┌──

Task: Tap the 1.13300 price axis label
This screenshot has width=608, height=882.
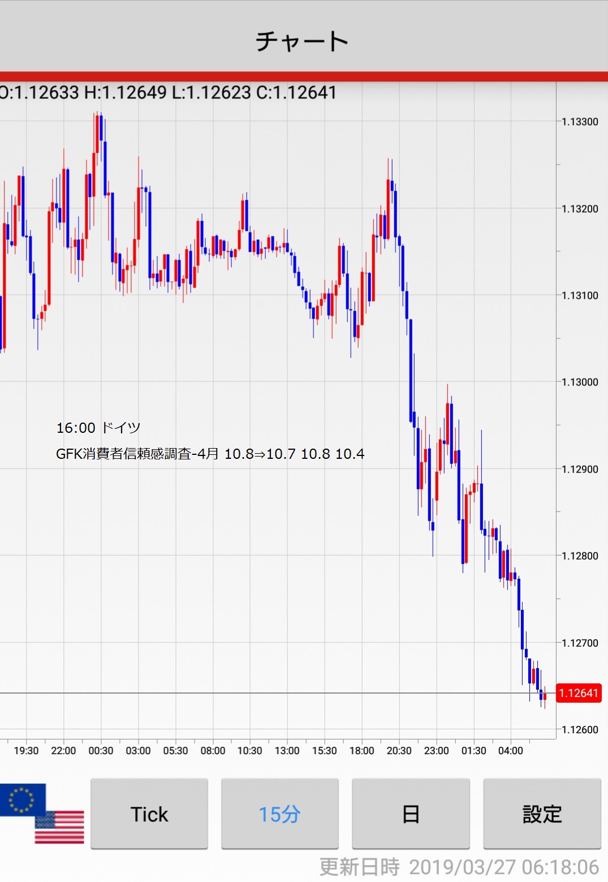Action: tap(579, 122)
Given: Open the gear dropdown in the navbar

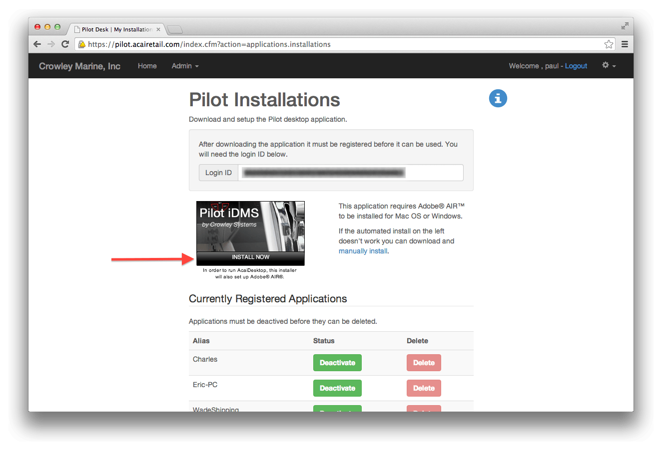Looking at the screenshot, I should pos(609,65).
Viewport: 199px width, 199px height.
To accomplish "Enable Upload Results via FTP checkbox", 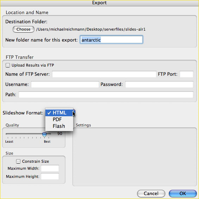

└──
┌──

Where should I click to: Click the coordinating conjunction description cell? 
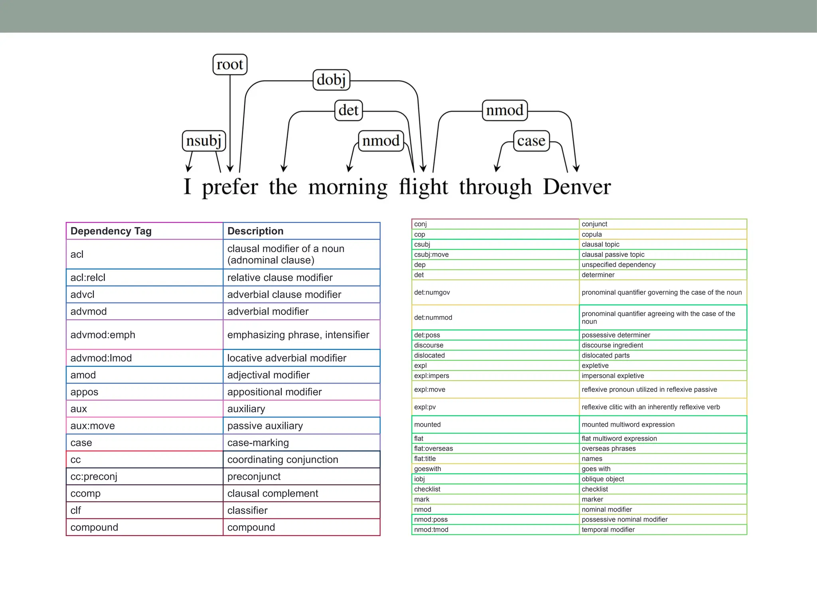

└──
┌──

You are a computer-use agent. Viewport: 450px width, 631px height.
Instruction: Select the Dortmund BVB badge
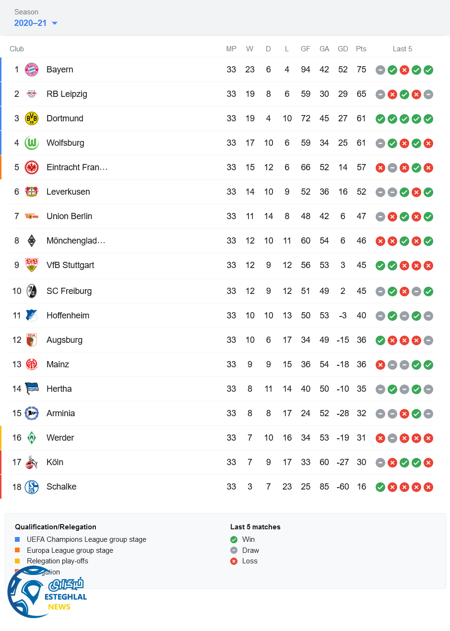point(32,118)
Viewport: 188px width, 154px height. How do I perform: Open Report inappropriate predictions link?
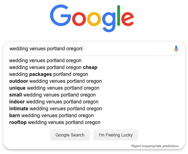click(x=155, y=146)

└──

Task objective:
Show each line of the records above that contains the string "height".

Output of the task:
This screenshot has width=608, height=882.
Viewport: 199px width, 199px height.
You are a computer-use agent. Viewport: 450px width, 631px height.
Viewport: 188px width, 154px height. How do I perform: Open Report inappropriate predictions link?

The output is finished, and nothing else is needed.